Build a Data Analytics Platform With Flask, SQL, and Redis
Building a Flask-based web app that has dynamic querying for population thresholds, Redis caching for faster queries, and secure, scalable architecture.
Join the DZone community and get the full member experience.
Join For FreeIn this article, I’ll walk through the development of a Flask-based web application that interacts with an SQL Server database to analyze population data. The application allows users to query population ranges, fetch counties by state, and retrieve states within specific population ranges. I shall also discuss how to integrate Redis for caching query results to improve performance.
Why Flask, SQL Server, and Redis?
Flask is a lightweight and flexible Python web framework that is perfect for building small to medium-sized web applications. It provides the necessary tools to create RESTful APIs, render dynamic HTML templates, and interact with databases.

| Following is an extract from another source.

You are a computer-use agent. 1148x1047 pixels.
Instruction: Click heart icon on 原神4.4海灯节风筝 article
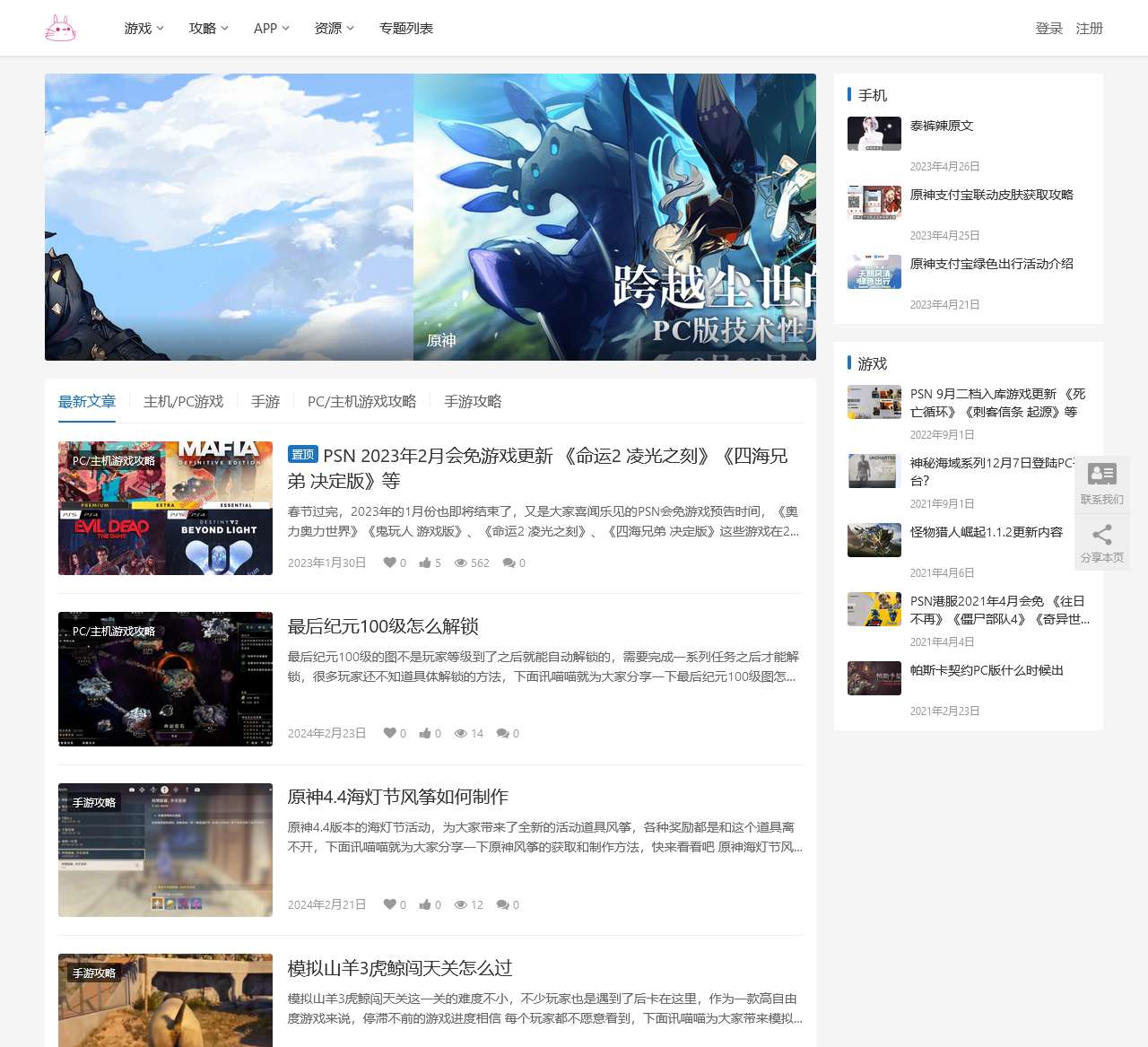[389, 904]
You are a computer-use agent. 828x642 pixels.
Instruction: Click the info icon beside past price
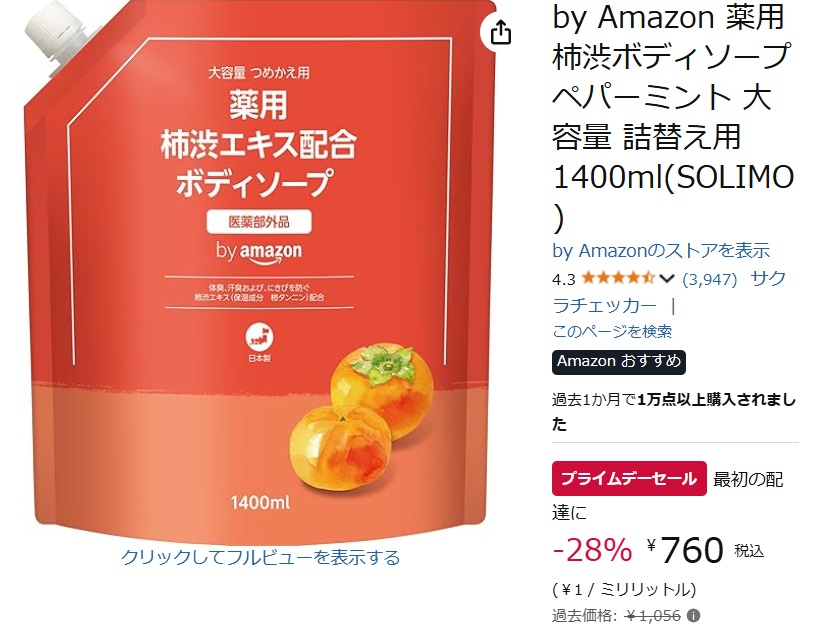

On the other hand, SQL Server is a robust relational database management system (RDBMS) that is widely used in enterprise applications. Combining Flask with SQL Server allows us to build a powerful application for data analysis and visualization.
To further enhance performance, we’ll integrate Redis, an in-memory data store, to cache frequently accessed query results. This reduces the load on the database and speeds up response times for repeated queries.
Application Overview
Our Flask application performs the following tasks:
- Query population ranges. Users can specify a year and population range to get counts of states falling within those ranges.
- Fetch counties by state. Users can input a state code to retrieve a list of counties.
- Retrieve states by population range. Users can specify a population range and year to get a list of states within that range.
- Note. To test, feel free to create your own schema in the database and insert sample data as needed based on the following APIs shared using SQL queries. Also, the HTML pages that are used here can be basic table design that grabs the returned data from the Flask app code and display the results.
Let’s dive into the implementation details.
Setting Up the Flask Application
1. Prerequisites
Before starting, ensure you have the following installed through your terminal root (commands compatible with MacOS):
- Python 3.x
- Flask (
pip install flask
) - SQLAlchemy (
pip install sqlalchemy
) - PyODBC (
pip install pyodbc
) - Redis (
pip install redis
)
2. Database Connection
We use SQLAlchemy to connect to the SQL Server database. Here’s how the connection can be configured:
from sqlalchemy import create_engine
import urllib
# SQL Server connection string
params = urllib.parse.quote_plus(
"Driver={ODBC Driver 17 for SQL Server};"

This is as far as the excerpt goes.